Remember I complained about the Unicode tags in some of my MP3 files would be borked really badly on Android? Well, I solved it. Kind of.

For a while I’ve been trying to figure out what could be causing it. Some of my files were fine, some weren’t. Even innocent stuff like umlaut characters in German could break, while Japanese music would be displayed correctly.

I figured it must be something about the files themselves, since a character could display properly in one file and not in another. The UTF-16 setting of ID3v2.3 tags didn’t help. Android apparently can’t read ID3v2.4 tags (that are UTF-8).

I got fed up with my last.fm scrobbles getting messed up with the broken tags, so Saturday I sat down and experimented with EasyTAG until I got it working.

The trick was to use UTF-8 in ID3v2.3 tags. I’m not sure how much that adheres to the specification, but it definitely worked. I made EasyTAG run over my whole library, so hopefully I won’t run into the same problem again.

It’s pretty annoying though, because I have no way to notice there are encoding differences.
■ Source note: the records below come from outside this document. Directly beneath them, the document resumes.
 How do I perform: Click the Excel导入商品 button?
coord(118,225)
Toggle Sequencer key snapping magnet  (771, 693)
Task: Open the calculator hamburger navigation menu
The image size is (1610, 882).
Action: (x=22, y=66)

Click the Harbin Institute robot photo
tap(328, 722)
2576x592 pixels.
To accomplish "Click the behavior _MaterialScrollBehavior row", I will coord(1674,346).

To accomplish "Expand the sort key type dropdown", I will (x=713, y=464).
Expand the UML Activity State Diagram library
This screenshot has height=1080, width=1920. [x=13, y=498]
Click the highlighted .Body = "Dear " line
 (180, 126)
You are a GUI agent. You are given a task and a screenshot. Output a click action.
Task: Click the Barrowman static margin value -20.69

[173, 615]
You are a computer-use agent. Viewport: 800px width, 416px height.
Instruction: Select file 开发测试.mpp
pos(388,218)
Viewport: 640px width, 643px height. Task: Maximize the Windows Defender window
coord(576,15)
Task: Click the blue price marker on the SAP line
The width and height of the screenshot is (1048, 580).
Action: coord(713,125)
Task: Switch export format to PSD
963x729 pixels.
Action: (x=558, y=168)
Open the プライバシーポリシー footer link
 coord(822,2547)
Desktop players (foobar2000 on Windows and Clementine on Ubuntu) displayed the tags correctly, they just showed up wrong on Android. I’m not sure if it’s Android not being smart enough or the desktop players being flexible with the specification. Then again, if desktop players can do it, I’d really appreciate it if my phone could too.

Edit: Actually this method didn’t work either. Partially. It let files show up on the phone correctly, but it broke them for everything else. So… Some more experimenting to do.

Edit: After some very angry googling, I happened upon a GitHub issue discussing this problem. One of the comments mentioned forcing UTF-16, so I tested by trying both UTF-8 and UTF-16 in both ID3v2.3 and 2.4 until I found a combination that worked both on my phone and in Clementine. It’s such a drag… But at least it seems to work now. For now.